The couple have spent many years restoring the garden to its former glory and it was indeed, a magnificent floral delight, when my, gardening enthusiast wife, Jenny, and I made it our first stop on our way from our home, near Monmouth, for a few days in The New Forest.
There was no one about when we drove in, and to our surprise, a sign directed us to park in front of the house, after which, we found our way around to a garden room where we met Rosamund.
She invited us inside to view copies of Gertrude’s original plans, which she and her husband had managed to track down to a collection held at The University of California in Berkeley.
As a result, the couple have created what is believed to be the most authentic Jeykll garden in existence.
From Upton Grey, it was only a nineteen-mile drive through rolling Hampshire countryside, to the National Trust’s magnificent neo-Georgian mansion and country estate in the hamlet of Hinton Ampner.
This house was painstakingly rebuilt and furnished after a devastating fire in 1960, and it is now filled with a treasured collection, including European paintings, furniture, and ceramics to compliment its elegant gardens and parkland.
Unfortunately, it was closed, but luckily the grade two listed, All Saints Church, in the grounds, dating back to Saxon times, which was rebuilt in the 13th Century, and again in the 19th Century, was open.
We enjoyed viewing its two beautiful stained-glass windows, the Pillar of Cloud and Pillar of Fire from the Book of Exodus chapter thirteen.
Our base for the next three nights, was an hour’s drive further on at the Classic Forest Park Country House Hotel, surrounded by woodland and opened back in 1901 specifically to serve the rich and the famous, and which still retains its yesteryear air of comfort and grandeur.
After an excellent supper and hearty breakfast in the large feature dining room overlooking the extensive gardens, we made the short drive across to Lymington.
Here lady luck took a shine to us because, besides the glorious morning, when a dismal day had been forecast, we pulled in to the very last space in the small long stay car
park on the Town Quay.
Now began a bracing seven-mile coastal walk, along the meandering sea wall, poised between sea, sky and salt marshes and with magnificent views across to the Isle of Wight, all the way to the small yacht filled harbour at Keyhaven.
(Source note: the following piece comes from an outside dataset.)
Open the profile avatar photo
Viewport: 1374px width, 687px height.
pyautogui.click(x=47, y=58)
The salt sea air was alive with the peep, peep, peeping of oyster catchers, but had we stepped out some two-hundred years earlier, we would have come upon a heavily industrialised landscape devoted to the extraction of salt from the marshes.
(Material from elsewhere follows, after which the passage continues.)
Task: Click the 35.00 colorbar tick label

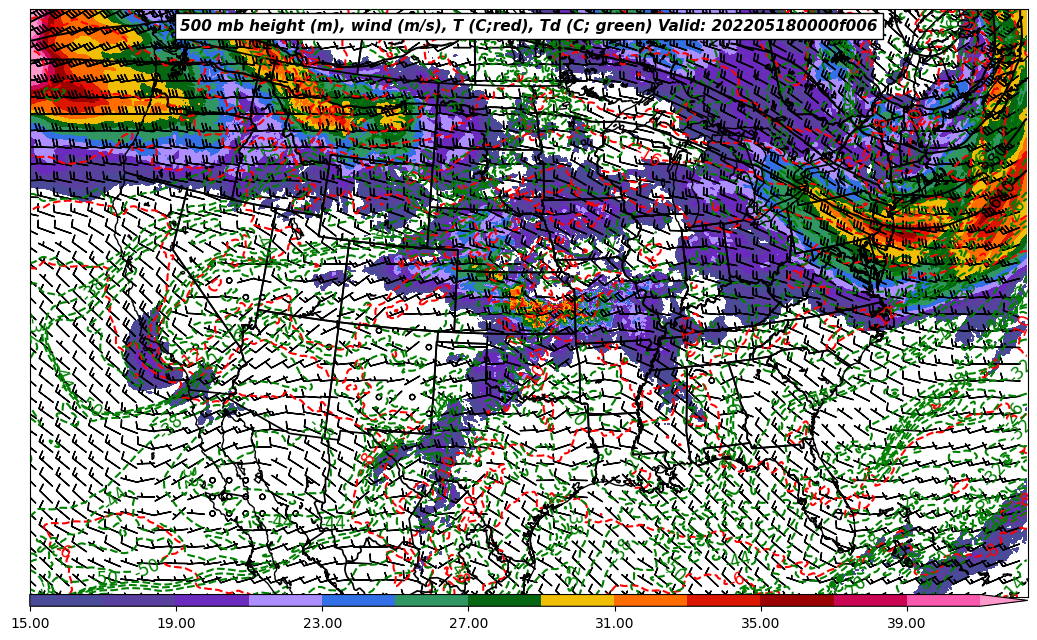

We popped in to the centuries old Gun Inn, with its wooden floors and old oak beams, for lunch, while waiting for a taxi to take us back to Lymington.
While the town’s bustling harbour, the busy base for an Isle of Wight ferry, was alive with nautical and tourist activity, we strolled up from the quay, through a short cobbled, meander of shops, to reach the town’s main street with its many old and elegant buildings.
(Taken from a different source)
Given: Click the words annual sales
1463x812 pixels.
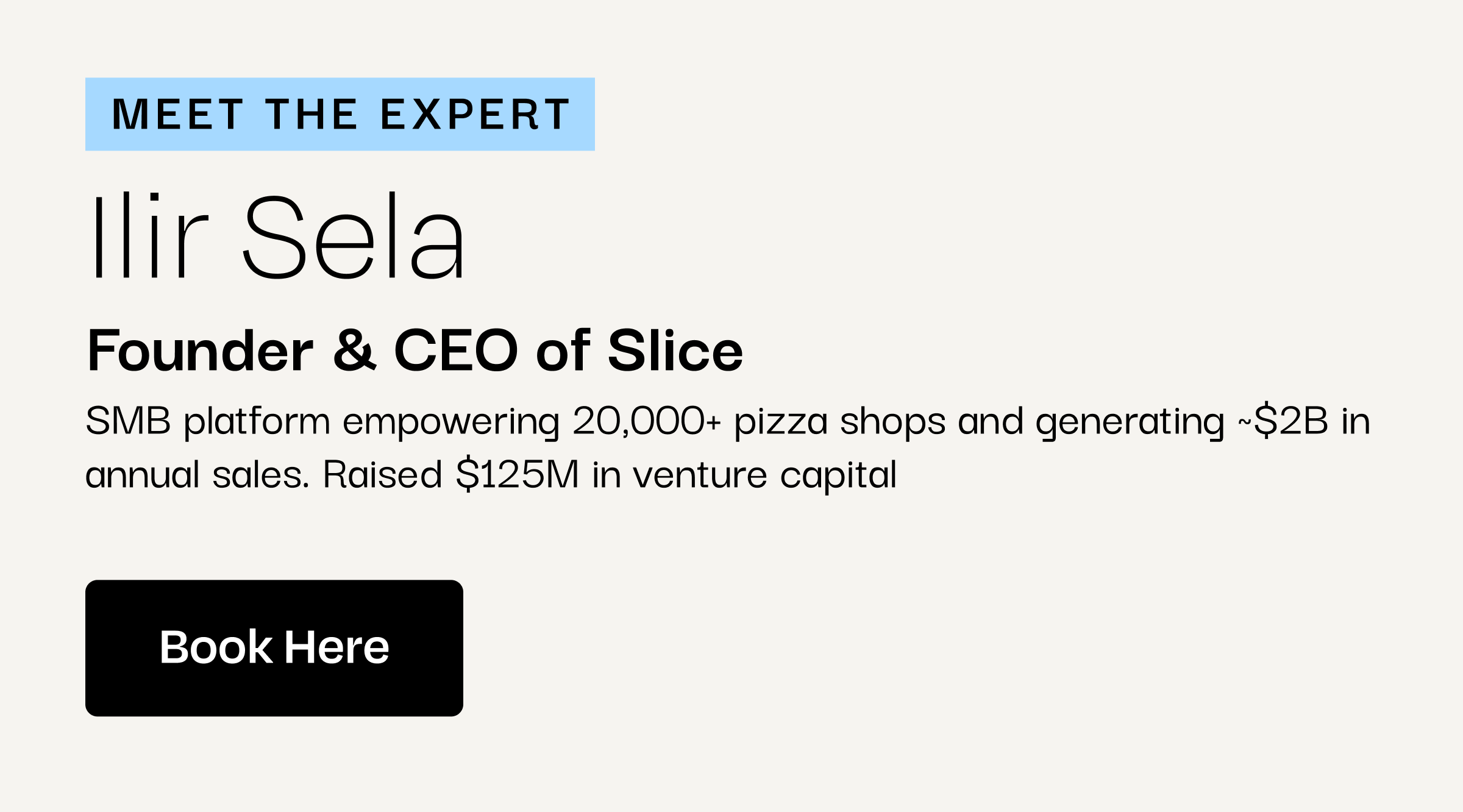Looking at the screenshot, I should (x=198, y=474).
Once back at the hotel, it was a toss-up between crossing the road and taking a short walk into the forest, or relaxing in the sunny garden with a pre-dinner drink. Needless-to-say, we chose the garden option.
A garden was very much top of the agenda the following morning, when we set out on a thirty-minute drive all through the forest and parkland, stopping for the occasional pony and her foal, casually crossing in front of us, or munching grass by the roadside.
Our destination was the two-hundred-acre Exbury Gardens, miniature steam railway and woodlands estate, bordering the Beaulieu River, created back in 1919 and still maintained by the Rothschild family.
Exbury, looked after by a full-time team of eight gardeners, plus two trainees and eighteen volunteers, is home to a spectacular collection of woodland, herbaceous, contemporary, formal and wild flower gardens.
It is also famed for its fabulous collection of rhododendrons, lining the paths, and at their most colourful in April and May.
Sadly, like the much smaller house at Hinton Ampner, the family mansion was closed for repairs, but luckily, the nearby Five Arrows Gallery was open.
Here we chatted with, Colin Lewis, a member of the Look Twice group of eight local artists, about their annual summer exhibition of paintings in a variety of mediums.
We spent a most enjoyable few hours wandering around the extremely well-tended gardens and impressive woodlands, featuring many fine specimen trees, including the giant Californian redwoods and picnicked at a viewpoint overlooking the River Beaulieu.
The time seemed to fly past on floral wings and then it was time to head back to the hotel for our final evening.
It was Jenny’s first foray into Britain’s smallest national park, but with so, so much more to see and do, we knew it would not be our last.